If your concern is preserving value, then 100% original is usually the best choice.
If you're "somewhere in the middle" of those two, then if it were me I'd go ahead and change the things that are durability, safety, and driveability/performance/longevity related. For example, engine internals don't "show" and one of the smartest things you can do to a Pontiac engine is to replace the RODS (not pistons) with a set of good quality forged rods. Go ahead and change the exhaust to whatever you like because it's something that's easy to put back original if you ever need/want to. In fact that's not a bad formula to follow on the whole car --- change it up to suit yourself but keep all the original parts and make sure that you at least preserve the ability to put it back to 100% stock "someday" if you ever want or need to. That's what I did with my '69. Even though right now it's pretty distant from "original" (461 stroker, aftermarket a/c, 9" Moser rear, Wilwood disc brakes, and "a bunch of other stuff") I do still have all the original parts, right down to the original crank, rods, rear axke, factory a/c, and factory disc brakes. If I ever want to go back to stock, I can.

So, don't fret TOO much over the opinions of others. In the end you're the one spending the money, putting in the work, and making the decisions. The only opinion that counts is yours.

(Nice car, by the way!)

Bear


----------



## jompen (Aug 5, 2014)

BearGFR, thanks a lot for your input. I studied your 69 GTO project and I can see that you know what you are taking about in relation to rust welding  I have now decided to buy two patch panels from Opgi: https://www.opgi.com/gto/G240137/ Given your advice I believe its the best choice. I used to work in a ship yard and I have lots of welding experience. I used to weld cable gates, but it is around 20 years ago, so I need to pick that art up again. 
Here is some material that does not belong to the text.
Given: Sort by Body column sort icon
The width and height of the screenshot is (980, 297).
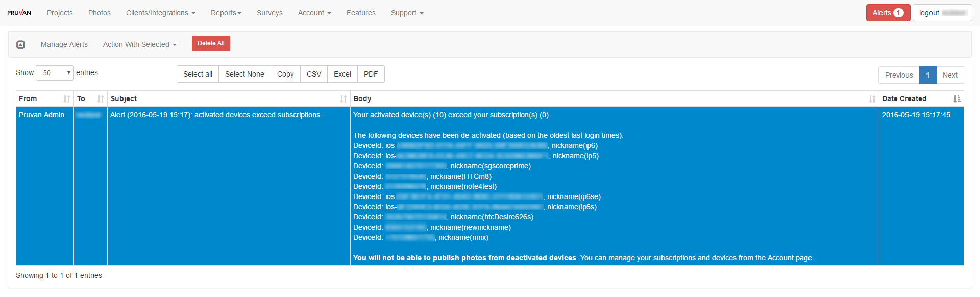Looking at the screenshot, I should click(872, 99).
The 1971 GTO is my dream car and I will not sell her. I would like to pass her down the line, if you know what I mean. I know it is not very rationale, because it shouldn't hurt to do invisible improvements, but I have the feeling that it is wrong to do more then the nessesary changes on her. I will put front wheel disc breaks. You agree with PontiacJim in relation to changing the Rods, so I will do that too because it makes a whole lot of sense. I will also put Flowmaster stainless exhaust even though I don't need that. I don't take her out of the garage when it's raining, or even a slight chance for rain 

BearGFR, I have to say it: You did a hell of a good job with the 69 GTO. You could have chosen an easier project in regards to rust, but you pulled it through anyway! Take care!


----------



## Matthew (Feb 11, 2011)

Jon, welcome - nice looking car. I think "all original" is over rated for someone like you that plans to keep the car and drive it. Some things like the alternator, starter, wiper motor, etc, will need to be replaced if they have not been already - how would you know? I even think it would be unusual for a 71 anything to have original exhaust. If you ARE concerned about value, you will want to go find the correct carburetor as it means more than whether or not your alternator, as an example, is original. Like Jim said, going to power disc brakes is a no-brainer in my opinion for someone that plans to drive. Now, if you really want to increase the value, don't stop with the green vinyl... paint the thing Verdoro green!  (OK, just kidding - I said that to get Nightshade's attention). Best wishes, Matt


----------



## jompen (Aug 5, 2014)

Matthew, thanks! I know it is all original because the old owner left me a note book with all the things he did with the car since new. He basically only changed fluids. The car has only 69000 miles on it. The old owner and I got a really good connection. He worked at Fisher body in Ohio all his life. He sadly passed away some months ago. He was sick with cancer and that's why he sold the car I believe. He told me that the only thing not original on the car is the carburetor and the radiator (says exact dates for replacement and cost in the notebook). The radiator was swapped with a factory original. The exhaust is the rusty old original for sure 

Well, I look forward to starting the restoration now, I'll keep you posted. 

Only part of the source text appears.